Available records >>
--------------------

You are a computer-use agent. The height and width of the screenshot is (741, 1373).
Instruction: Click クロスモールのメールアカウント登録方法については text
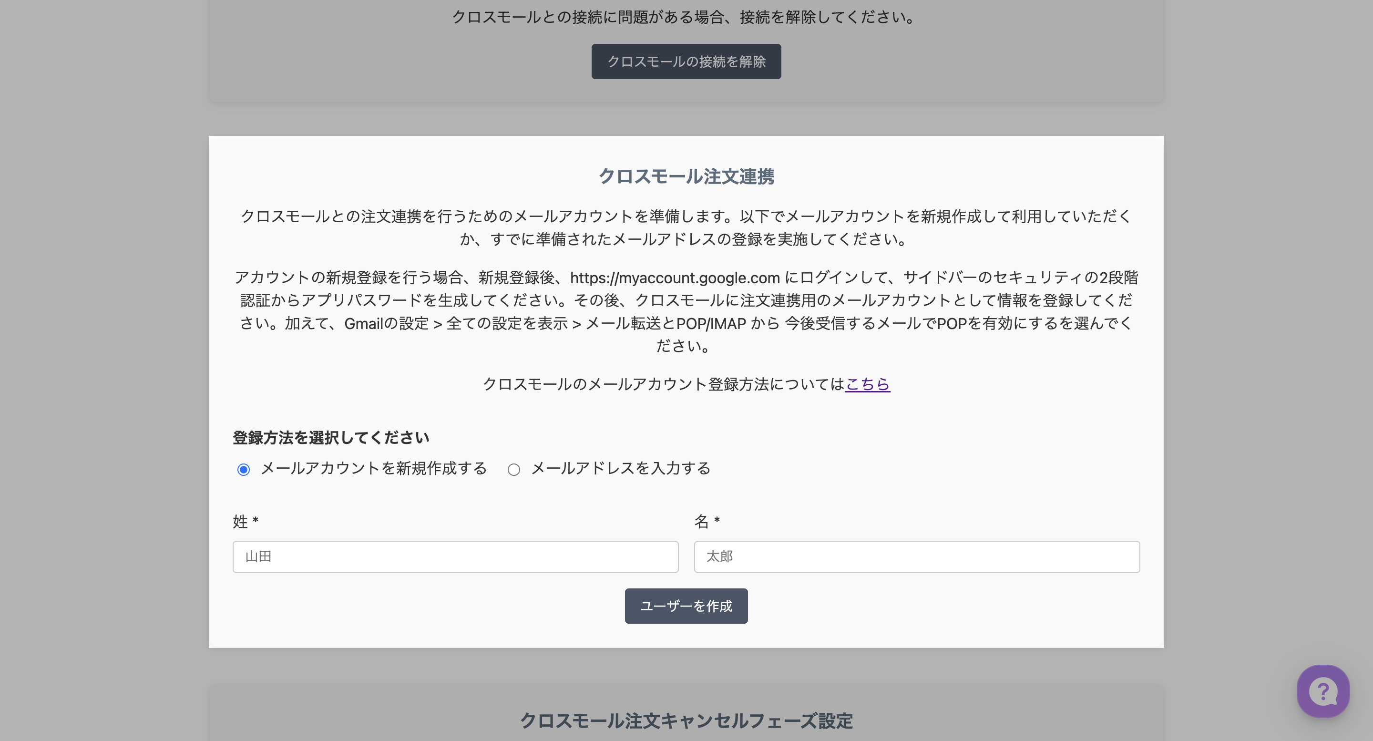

--------------------

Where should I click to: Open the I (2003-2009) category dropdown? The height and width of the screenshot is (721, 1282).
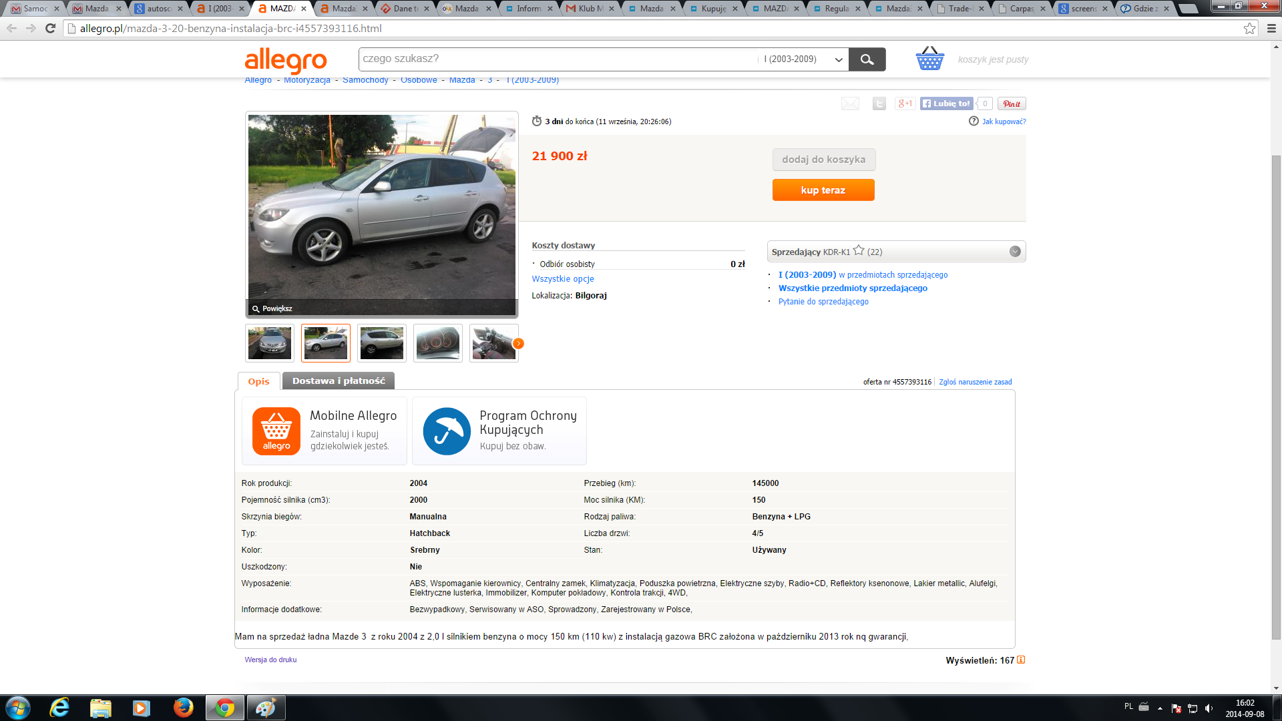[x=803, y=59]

--------------------

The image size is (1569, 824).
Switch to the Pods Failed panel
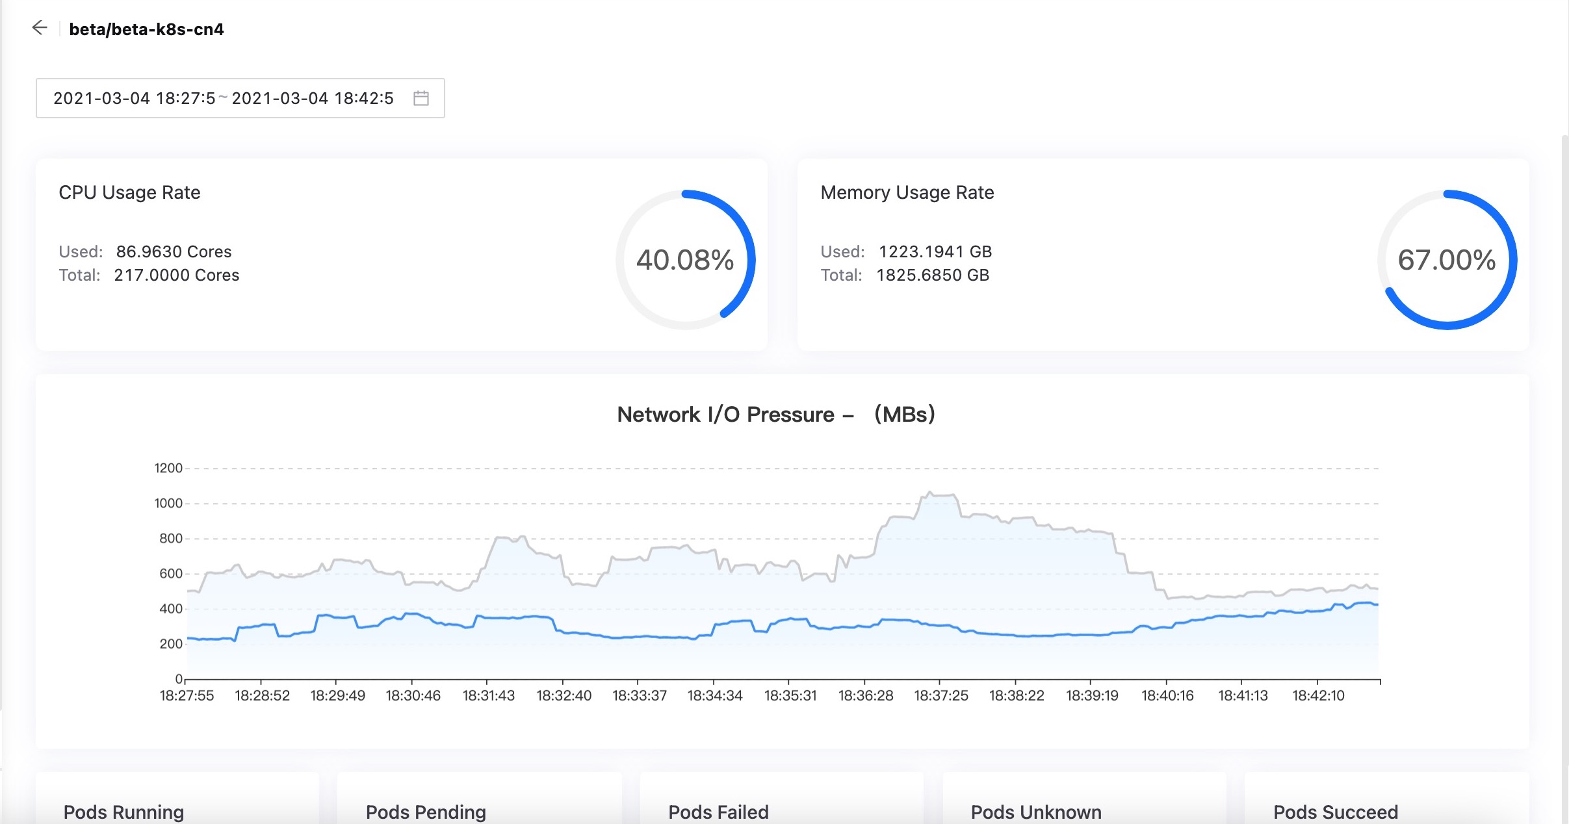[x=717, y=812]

--------------------

The problem >>
Take the line above containing "You are a computer-use", the line containing "Instruction: Click クロスモールのメールアカウント登録方法については", and all lines in between, and copy them exactly without anything else.

Expected answer >>
You are a computer-use agent. The height and width of the screenshot is (741, 1373).
Instruction: Click クロスモールのメールアカウント登録方法については text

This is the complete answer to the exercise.